What to work on: Please rewrite every line of the data below as a numbered list, leaving out the blank lines.

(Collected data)

============================================================

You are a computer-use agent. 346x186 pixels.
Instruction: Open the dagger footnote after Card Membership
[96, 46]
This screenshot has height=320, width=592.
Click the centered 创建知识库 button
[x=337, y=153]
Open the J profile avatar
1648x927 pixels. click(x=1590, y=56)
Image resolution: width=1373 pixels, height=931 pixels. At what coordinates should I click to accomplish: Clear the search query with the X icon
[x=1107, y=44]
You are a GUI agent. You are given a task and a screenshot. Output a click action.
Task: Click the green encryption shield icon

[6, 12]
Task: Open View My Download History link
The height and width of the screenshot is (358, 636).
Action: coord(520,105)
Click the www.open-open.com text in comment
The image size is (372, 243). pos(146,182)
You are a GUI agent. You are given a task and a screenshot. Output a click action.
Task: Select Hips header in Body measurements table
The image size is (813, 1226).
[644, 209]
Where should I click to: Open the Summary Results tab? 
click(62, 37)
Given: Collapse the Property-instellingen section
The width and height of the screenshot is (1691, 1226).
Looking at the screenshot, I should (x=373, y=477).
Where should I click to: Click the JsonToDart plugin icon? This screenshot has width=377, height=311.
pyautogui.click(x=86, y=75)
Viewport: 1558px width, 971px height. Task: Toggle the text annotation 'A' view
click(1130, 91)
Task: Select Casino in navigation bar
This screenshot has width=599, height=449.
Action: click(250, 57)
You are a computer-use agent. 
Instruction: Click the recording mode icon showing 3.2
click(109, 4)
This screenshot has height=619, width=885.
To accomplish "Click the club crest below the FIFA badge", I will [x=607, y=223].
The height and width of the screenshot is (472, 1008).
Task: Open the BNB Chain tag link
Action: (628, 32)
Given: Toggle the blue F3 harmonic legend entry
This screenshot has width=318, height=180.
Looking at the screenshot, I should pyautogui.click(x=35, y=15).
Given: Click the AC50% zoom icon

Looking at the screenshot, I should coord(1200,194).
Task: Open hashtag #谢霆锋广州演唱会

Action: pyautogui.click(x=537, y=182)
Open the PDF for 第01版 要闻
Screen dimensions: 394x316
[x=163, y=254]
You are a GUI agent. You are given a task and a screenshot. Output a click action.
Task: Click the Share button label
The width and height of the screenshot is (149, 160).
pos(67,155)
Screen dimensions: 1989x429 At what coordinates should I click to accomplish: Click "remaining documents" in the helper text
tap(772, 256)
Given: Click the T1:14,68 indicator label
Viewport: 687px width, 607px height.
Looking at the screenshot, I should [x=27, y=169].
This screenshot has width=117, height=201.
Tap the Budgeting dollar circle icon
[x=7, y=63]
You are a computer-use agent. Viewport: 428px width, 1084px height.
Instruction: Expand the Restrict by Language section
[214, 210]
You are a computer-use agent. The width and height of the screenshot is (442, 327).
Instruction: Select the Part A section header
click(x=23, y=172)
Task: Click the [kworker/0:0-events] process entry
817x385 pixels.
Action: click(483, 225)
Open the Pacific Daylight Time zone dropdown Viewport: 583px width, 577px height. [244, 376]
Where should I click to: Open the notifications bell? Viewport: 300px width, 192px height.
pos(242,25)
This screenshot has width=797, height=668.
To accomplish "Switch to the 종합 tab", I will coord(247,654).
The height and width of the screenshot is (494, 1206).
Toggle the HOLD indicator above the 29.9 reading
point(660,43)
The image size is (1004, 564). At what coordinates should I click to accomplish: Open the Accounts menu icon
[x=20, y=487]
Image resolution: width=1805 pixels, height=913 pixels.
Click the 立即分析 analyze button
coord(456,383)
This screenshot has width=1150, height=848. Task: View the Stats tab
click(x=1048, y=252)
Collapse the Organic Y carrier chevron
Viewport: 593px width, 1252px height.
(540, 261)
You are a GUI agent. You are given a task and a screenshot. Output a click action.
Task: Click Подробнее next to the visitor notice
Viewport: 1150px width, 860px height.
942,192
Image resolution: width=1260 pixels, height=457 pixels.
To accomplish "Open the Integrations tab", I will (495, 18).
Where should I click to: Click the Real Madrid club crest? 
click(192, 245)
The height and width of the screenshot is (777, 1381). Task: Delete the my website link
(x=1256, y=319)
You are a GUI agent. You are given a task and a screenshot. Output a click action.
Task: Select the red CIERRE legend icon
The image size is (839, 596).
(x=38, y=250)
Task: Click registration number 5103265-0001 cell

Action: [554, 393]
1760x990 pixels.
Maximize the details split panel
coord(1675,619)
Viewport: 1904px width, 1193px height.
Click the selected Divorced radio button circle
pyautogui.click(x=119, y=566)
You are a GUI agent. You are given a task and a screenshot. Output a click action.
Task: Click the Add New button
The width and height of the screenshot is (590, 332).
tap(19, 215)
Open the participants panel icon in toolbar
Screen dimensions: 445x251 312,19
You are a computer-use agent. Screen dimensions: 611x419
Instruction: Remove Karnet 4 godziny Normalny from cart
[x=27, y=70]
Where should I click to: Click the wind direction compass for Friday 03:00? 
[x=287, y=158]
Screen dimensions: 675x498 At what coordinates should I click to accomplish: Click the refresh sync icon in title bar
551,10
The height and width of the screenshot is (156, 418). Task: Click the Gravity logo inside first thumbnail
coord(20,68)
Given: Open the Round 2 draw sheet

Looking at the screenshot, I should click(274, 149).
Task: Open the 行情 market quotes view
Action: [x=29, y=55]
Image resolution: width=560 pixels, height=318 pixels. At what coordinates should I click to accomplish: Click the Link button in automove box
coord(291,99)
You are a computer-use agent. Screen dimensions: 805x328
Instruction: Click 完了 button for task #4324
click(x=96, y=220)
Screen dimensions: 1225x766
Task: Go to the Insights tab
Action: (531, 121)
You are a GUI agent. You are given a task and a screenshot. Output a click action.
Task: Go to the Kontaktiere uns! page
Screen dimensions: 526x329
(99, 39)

============================================================

Right answer:
1. You are a computer-use agent. 346x186 pixels.
2. Instruction: Open the dagger footnote after Card Membership
3. [96, 46]
4. This screenshot has height=320, width=592.
5. Click the centered 创建知识库 button
6. [x=337, y=153]
7. Open the J profile avatar
8. 1648x927 pixels. click(x=1590, y=56)
9. Image resolution: width=1373 pixels, height=931 pixels. At what coordinates should I click to accomplish: Clear the search query with the X icon
10. [x=1107, y=44]
11. You are a GUI agent. You are given a task and a screenshot. Output a click action.
12. Task: Click the green encryption shield icon
13. [6, 12]
14. Task: Open View My Download History link
15. The height and width of the screenshot is (358, 636).
16. Action: coord(520,105)
17. Click the www.open-open.com text in comment
18. The image size is (372, 243). pos(146,182)
19. You are a GUI agent. You are given a task and a screenshot. Output a click action.
20. Task: Select Hips header in Body measurements table
21. The image size is (813, 1226).
22. [644, 209]
23. Where should I click to: Open the Summary Results tab? 
24. click(62, 37)
25. Given: Collapse the Property-instellingen section
26. The width and height of the screenshot is (1691, 1226).
27. Looking at the screenshot, I should (x=373, y=477).
28. Where should I click to: Click the JsonToDart plugin icon? This screenshot has width=377, height=311.
29. pyautogui.click(x=86, y=75)
30. Viewport: 1558px width, 971px height. Task: Toggle the text annotation 'A' view
31. click(1130, 91)
32. Task: Select Casino in navigation bar
33. This screenshot has width=599, height=449.
34. Action: click(250, 57)
35. You are a computer-use agent. 
36. Instruction: Click the recording mode icon showing 3.2
37. click(109, 4)
38. This screenshot has height=619, width=885.
39. To accomplish "Click the club crest below the FIFA badge", I will [x=607, y=223].
40. The height and width of the screenshot is (472, 1008).
41. Task: Open the BNB Chain tag link
42. Action: (628, 32)
43. Given: Toggle the blue F3 harmonic legend entry
44. This screenshot has width=318, height=180.
45. Looking at the screenshot, I should pyautogui.click(x=35, y=15).
46. Given: Click the AC50% zoom icon
47. Looking at the screenshot, I should coord(1200,194).
48. Task: Open hashtag #谢霆锋广州演唱会
49. Action: pyautogui.click(x=537, y=182)
50. Open the PDF for 第01版 要闻
51. Screen dimensions: 394x316
52. [x=163, y=254]
53. You are a GUI agent. You are given a task and a screenshot. Output a click action.
54. Task: Click the Share button label
55. The width and height of the screenshot is (149, 160).
56. pos(67,155)
57. Screen dimensions: 1989x429 At what coordinates should I click to accomplish: Click "remaining documents" in the helper text
58. tap(772, 256)
59. Given: Click the T1:14,68 indicator label
60. Viewport: 687px width, 607px height.
61. Looking at the screenshot, I should [x=27, y=169].
62. This screenshot has width=117, height=201.
63. Tap the Budgeting dollar circle icon
64. [x=7, y=63]
65. You are a computer-use agent. Viewport: 428px width, 1084px height.
66. Instruction: Expand the Restrict by Language section
67. [214, 210]
68. You are a computer-use agent. The width and height of the screenshot is (442, 327).
69. Instruction: Select the Part A section header
70. click(x=23, y=172)
71. Task: Click the [kworker/0:0-events] process entry
72. 817x385 pixels.
73. Action: click(483, 225)
74. Open the Pacific Daylight Time zone dropdown Viewport: 583px width, 577px height. [244, 376]
75. Where should I click to: Open the notifications bell? Viewport: 300px width, 192px height.
76. pos(242,25)
77. This screenshot has width=797, height=668.
78. To accomplish "Switch to the 종합 tab", I will coord(247,654).
79. The height and width of the screenshot is (494, 1206).
80. Toggle the HOLD indicator above the 29.9 reading
81. point(660,43)
82. The image size is (1004, 564). At what coordinates should I click to accomplish: Open the Accounts menu icon
83. [x=20, y=487]
84. Image resolution: width=1805 pixels, height=913 pixels.
85. Click the 立即分析 analyze button
86. coord(456,383)
87. This screenshot has width=1150, height=848. Task: View the Stats tab
88. click(x=1048, y=252)
89. Collapse the Organic Y carrier chevron
90. Viewport: 593px width, 1252px height.
91. (540, 261)
92. You are a GUI agent. You are given a task and a screenshot. Output a click action.
93. Task: Click Подробнее next to the visitor notice
94. Viewport: 1150px width, 860px height.
95. 942,192
96. Image resolution: width=1260 pixels, height=457 pixels.
97. To accomplish "Open the Integrations tab", I will (495, 18).
98. Where should I click to: Click the Real Madrid club crest? 
99. click(192, 245)
100. The height and width of the screenshot is (777, 1381). Task: Delete the my website link
101. (x=1256, y=319)
102. You are a GUI agent. You are given a task and a screenshot. Output a click action.
103. Task: Select the red CIERRE legend icon
104. The image size is (839, 596).
105. (x=38, y=250)
106. Task: Click registration number 5103265-0001 cell
107. Action: [554, 393]
108. 1760x990 pixels.
109. Maximize the details split panel
110. coord(1675,619)
111. Viewport: 1904px width, 1193px height.
112. Click the selected Divorced radio button circle
113. pyautogui.click(x=119, y=566)
114. You are a GUI agent. You are given a task and a screenshot. Output a click action.
115. Task: Click the Add New button
116. The width and height of the screenshot is (590, 332).
117. tap(19, 215)
118. Open the participants panel icon in toolbar
119. Screen dimensions: 445x251 312,19
120. You are a computer-use agent. Screen dimensions: 611x419
121. Instruction: Remove Karnet 4 godziny Normalny from cart
122. [x=27, y=70]
123. Where should I click to: Click the wind direction compass for Friday 03:00? 
124. [x=287, y=158]
125. Screen dimensions: 675x498 At what coordinates should I click to accomplish: Click the refresh sync icon in title bar
126. 551,10
127. The height and width of the screenshot is (156, 418). Task: Click the Gravity logo inside first thumbnail
128. coord(20,68)
129. Given: Open the Round 2 draw sheet
130. Looking at the screenshot, I should click(274, 149).
131. Task: Open the 行情 market quotes view
132. Action: [x=29, y=55]
133. Image resolution: width=560 pixels, height=318 pixels. At what coordinates should I click to accomplish: Click the Link button in automove box
134. coord(291,99)
135. You are a computer-use agent. Screen dimensions: 805x328
136. Instruction: Click 完了 button for task #4324
137. click(x=96, y=220)
138. Screen dimensions: 1225x766
139. Task: Go to the Insights tab
140. Action: (531, 121)
141. You are a GUI agent. You are given a task and a screenshot. Output a click action.
142. Task: Go to the Kontaktiere uns! page
143. Screen dimensions: 526x329
144. (99, 39)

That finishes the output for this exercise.